▶ [Exercise goal]:
The job is to find each line in the entries holding the string "beside" and copy that line.
[[ Material for this exercise, beginning ]]
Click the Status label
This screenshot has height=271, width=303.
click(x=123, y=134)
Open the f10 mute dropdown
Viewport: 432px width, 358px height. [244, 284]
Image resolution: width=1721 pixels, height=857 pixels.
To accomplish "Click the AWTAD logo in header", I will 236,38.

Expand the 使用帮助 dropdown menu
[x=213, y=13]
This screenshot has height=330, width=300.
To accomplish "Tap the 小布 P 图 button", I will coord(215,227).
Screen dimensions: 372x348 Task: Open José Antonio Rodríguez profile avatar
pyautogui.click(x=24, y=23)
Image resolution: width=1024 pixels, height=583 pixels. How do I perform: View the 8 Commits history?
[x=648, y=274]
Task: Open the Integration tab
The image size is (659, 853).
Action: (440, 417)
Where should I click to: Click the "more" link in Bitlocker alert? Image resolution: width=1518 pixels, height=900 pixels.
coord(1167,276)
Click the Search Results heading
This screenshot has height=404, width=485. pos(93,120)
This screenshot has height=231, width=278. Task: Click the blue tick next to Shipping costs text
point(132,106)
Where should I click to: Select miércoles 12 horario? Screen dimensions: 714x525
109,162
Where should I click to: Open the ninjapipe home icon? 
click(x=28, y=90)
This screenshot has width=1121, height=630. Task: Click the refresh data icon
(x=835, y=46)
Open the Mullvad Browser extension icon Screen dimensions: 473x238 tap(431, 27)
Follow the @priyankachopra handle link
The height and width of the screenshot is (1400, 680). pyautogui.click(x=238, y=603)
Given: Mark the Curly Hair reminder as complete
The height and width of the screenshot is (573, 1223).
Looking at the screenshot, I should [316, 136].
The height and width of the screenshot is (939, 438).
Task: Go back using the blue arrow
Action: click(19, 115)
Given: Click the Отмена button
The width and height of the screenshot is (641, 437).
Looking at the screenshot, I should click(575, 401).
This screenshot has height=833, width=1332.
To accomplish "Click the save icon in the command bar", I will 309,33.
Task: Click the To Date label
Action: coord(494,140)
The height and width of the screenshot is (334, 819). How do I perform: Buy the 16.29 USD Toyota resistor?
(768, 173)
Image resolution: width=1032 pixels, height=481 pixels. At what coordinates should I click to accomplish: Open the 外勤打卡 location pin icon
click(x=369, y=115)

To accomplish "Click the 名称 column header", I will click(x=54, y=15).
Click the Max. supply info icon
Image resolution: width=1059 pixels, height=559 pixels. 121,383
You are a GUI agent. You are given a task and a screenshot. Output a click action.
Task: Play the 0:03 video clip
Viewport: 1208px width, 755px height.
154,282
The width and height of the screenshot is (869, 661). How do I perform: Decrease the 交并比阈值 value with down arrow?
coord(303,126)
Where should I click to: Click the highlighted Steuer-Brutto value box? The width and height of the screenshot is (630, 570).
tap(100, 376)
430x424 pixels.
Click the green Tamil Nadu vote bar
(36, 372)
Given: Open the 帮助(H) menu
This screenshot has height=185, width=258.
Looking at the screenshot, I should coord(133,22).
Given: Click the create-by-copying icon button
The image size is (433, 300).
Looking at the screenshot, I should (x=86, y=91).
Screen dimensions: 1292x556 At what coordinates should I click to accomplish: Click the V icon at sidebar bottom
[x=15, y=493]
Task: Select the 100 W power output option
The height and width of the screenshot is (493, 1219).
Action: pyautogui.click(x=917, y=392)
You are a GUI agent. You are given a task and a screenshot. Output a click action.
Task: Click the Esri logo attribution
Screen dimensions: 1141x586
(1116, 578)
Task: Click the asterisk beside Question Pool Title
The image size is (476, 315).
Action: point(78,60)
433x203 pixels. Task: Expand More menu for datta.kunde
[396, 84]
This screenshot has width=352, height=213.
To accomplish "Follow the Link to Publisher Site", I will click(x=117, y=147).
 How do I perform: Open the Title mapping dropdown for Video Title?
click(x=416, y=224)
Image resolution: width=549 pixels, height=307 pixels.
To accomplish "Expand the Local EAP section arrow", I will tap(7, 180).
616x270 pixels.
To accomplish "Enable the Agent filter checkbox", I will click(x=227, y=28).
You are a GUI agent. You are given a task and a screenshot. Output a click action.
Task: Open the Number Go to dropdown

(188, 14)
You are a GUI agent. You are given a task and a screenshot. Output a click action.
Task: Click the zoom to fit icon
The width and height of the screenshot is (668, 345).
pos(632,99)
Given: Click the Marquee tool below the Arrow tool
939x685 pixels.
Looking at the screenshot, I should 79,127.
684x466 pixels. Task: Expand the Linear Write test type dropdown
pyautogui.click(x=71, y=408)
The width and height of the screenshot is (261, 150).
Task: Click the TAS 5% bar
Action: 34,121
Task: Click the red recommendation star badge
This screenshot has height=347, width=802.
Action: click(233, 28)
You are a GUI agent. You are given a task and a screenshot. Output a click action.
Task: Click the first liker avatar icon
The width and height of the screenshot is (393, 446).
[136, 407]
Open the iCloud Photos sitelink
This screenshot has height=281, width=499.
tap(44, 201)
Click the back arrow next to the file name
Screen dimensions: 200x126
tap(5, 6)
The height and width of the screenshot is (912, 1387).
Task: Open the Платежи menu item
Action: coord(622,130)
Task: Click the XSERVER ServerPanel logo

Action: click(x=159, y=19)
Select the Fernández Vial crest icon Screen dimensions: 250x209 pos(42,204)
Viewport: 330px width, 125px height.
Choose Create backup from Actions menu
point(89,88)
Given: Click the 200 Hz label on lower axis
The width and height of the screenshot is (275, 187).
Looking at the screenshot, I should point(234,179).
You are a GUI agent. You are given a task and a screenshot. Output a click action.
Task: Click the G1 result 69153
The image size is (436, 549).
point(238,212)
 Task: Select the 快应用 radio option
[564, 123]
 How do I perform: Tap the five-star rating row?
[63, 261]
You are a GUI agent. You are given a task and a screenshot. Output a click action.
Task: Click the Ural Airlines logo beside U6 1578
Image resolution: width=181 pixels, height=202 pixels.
[[ Material for this exercise, end ]]
▶ [Reply]:
Task: Click the asterisk beside Question Pool Title
Task: Click the Ural Airlines logo beside U6 1578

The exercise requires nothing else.